Antibiotika schaden Darmflora deutlich länger als gedacht
n-tv
Antibiotika retten Leben, greifen dabei aber auch massiv in die Bakterienwelt des Darms ein. Eine Studie zeigt nun, wie lange einige dieser Veränderungen bestehen bleiben können - und welche Gefahren davon ausgehen.
Antibiotika retten Leben, greifen dabei aber auch massiv in die Bakterienwelt des Darms ein. Eine Studie zeigt nun, wie lange einige dieser Veränderungen bestehen bleiben können - und welche Gefahren davon ausgehen.
Antibiotika wirken schnell gegen bakterielle Infektionen. Doch im Darm verändern sie die Zusammensetzung der dortigen Flora - und das offenbar deutlich länger als bislang angenommen. Denn eine neue Langzeitstudie zeigt, dass selbst eine einmalige Behandlung noch Jahre später messbare Spuren im Mikrobiom hinterlassen kann. So können Veränderungen der Darmflora noch bis zu acht Jahre nach einer Antibiotikatherapie nachgewiesen werden, berichtet das schwedische Forschungsteam um Gabriel Baldanzi von der Universität Uppsala im Fachjournal "Nature Medicine".
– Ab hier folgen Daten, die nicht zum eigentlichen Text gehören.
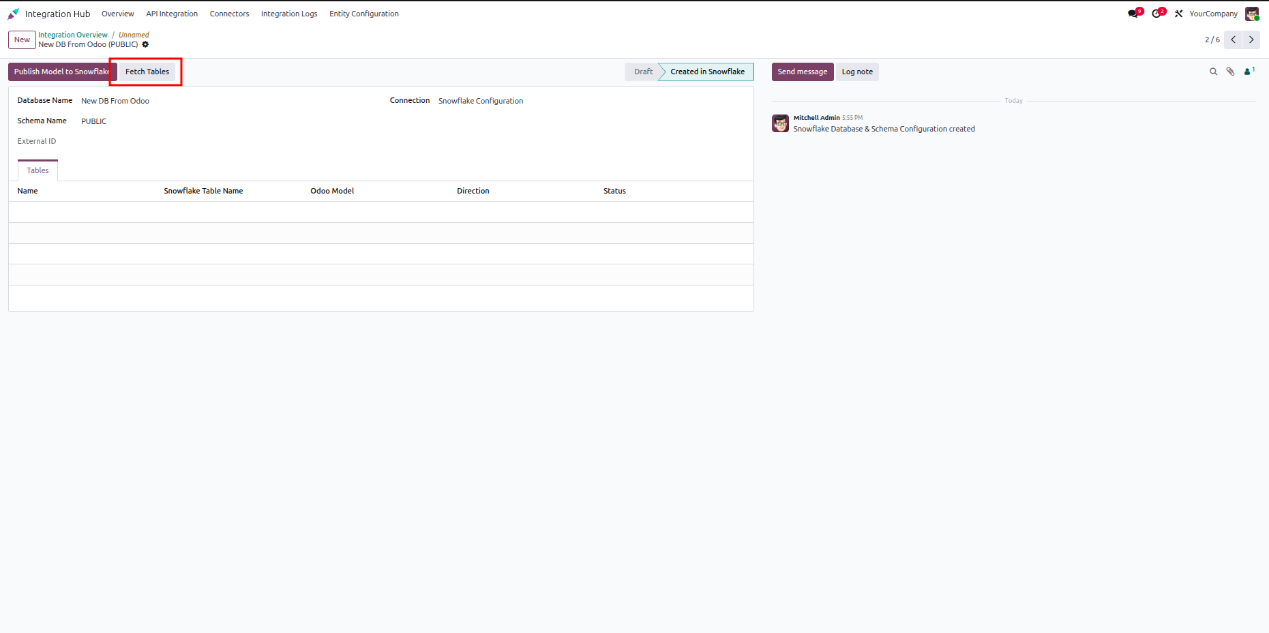Open the Entity Configuration menu
Image resolution: width=1269 pixels, height=633 pixels.
364,14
Die Mikroorganismen im Darm erfüllen zahlreiche Aufgaben im Körper. Sie helfen nicht nur bei der Verdauung, sondern beeinflussen auch das Immunsystem, den Stoffwechsel, den Appetit und möglicherweise sogar Gehirnfunktionen. Störungen dieser mikrobiellen Gemeinschaft stehen daher im Verdacht, verschiedene Krankheiten zu begünstigen - darunter Diabetes, Übergewicht, Herz-Kreislauf-Erkrankungen oder neurodegenerative Leiden.
Dass Antibiotika auch nützliche Darmbakterien abtöten, ist seit Langem bekannt: Direkt nach einer Therapie sinken Artenvielfalt und Gesamtzahl der Mikroben meist deutlich. Unklar war jedoch bislang, wie dauerhaft diese Veränderungen sind.
Um diese Frage zu klären, werteten Baldanzi und sein Team Gesundheitsdaten von rund 15.000 Menschen in Schweden aus. Zusätzlich analysierten sie Stuhlproben der Teilnehmer, um die Zusammensetzung ihrer Darmflora zu bestimmen.